Sunday, December 17, 2017

Game Design 101: The 4 components of a game

Hey all,

Today, I want to take a step back and explain one of the very fundamentals of games.

Not JUST video games, mind you, ALL games.

Games are made up of four basic elements:
  • Objects - The actors, per se.
  • Attributes - Things such as health, movement styles etc.
  • Interactions - How do objects communicate with one another?
  • Environment - I like to call this "context", in what way is this game being played?
This is explained more in depth in the great book, Rules of Play, where Katie Salen and Eric Zimmerman both try to establish the building blocks of all games. I highly recommend it for budding designers and developers to understand the very fundamentals of the craft of game design.

Anyway, it's best to explain with an example. Let's take a look at Chess:
  • What are the elements of Chess?
    • Objects
      • The pieces
      • The players
    • Attributes - Pieces each have their own movement styles
      • Pawns - Can move one space forward, can move two spaces on first move.
      • Rook - Can move as far as they want (without going through pieces) in one of the 4 cardinal directions.
      • etc. etc.
    • Interactions
      • Players can move one piece per turn
      • Pieces can capture pieces from the opponent's side if their movement pattern allows them to occupy the same space as an opponent piece.
      • etc. etc.
    • Environment
      • Medieval look to the board and pieces.
      • Played in a competitive or educational setting.
When I make games, usually the first three elements (Object, attributes, and interactions) come simply enough, and I mostly think about the last one, environment.

The reason why environment is so interesting to me is because it takes an existing game and can literally change the entire meaning of the mechanics. For example, if I changed the pawns from foot soldiers and I made them dishevelled animals, and make the power pieces (queen, king, etc.) hold whips. All of a sudden, the game takes on a new meaning, yeah? You can do this to many games, give them religious allegories, real world problems, or circumvent that altogether!

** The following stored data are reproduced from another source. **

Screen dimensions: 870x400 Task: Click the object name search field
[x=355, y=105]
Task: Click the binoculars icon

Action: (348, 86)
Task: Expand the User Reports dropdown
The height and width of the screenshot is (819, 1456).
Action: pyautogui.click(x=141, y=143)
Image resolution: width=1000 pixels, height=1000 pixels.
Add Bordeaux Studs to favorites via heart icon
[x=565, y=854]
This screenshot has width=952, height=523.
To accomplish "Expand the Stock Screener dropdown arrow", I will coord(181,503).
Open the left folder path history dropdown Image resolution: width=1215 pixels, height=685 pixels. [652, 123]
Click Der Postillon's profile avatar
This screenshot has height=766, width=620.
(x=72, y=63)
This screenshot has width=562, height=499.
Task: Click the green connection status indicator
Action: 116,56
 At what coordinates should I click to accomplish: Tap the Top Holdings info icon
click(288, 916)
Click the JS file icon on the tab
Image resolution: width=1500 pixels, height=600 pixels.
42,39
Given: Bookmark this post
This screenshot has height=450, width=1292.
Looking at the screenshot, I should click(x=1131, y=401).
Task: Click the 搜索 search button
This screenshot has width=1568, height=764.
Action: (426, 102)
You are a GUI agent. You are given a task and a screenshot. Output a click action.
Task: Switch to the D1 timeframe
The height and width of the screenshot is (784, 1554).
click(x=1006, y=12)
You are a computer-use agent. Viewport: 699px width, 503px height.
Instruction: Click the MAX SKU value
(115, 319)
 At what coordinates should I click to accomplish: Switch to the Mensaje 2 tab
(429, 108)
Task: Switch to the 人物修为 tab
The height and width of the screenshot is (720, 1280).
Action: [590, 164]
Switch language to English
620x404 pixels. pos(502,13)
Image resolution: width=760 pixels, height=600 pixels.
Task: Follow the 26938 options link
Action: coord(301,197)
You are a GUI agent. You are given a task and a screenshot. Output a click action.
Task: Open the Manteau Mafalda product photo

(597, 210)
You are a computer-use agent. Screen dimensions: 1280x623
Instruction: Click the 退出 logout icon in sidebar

Changing the environment of your game can literally change how it is interpreted, just as much as changing the interactions, the objects, or attributes.

I notice a lot of designers tend to neglect the environment of their game, with their themes merely there to showcase the other three elements in a barebone fashion. I personally believe that all elements should work together to create a general feeling, that a complete package game does not neglect any of the four elements.

A great example of a complete package is Nintendo's Splatoon! Think about how that game is played, and how the kid / squid theming kind of just makes it all make sense, contextually. Imagine if the characters weren't squids, would it still make sense, or even be as fun?

I'll end with this, don't neglect any facet of your game, think about it as a complete package!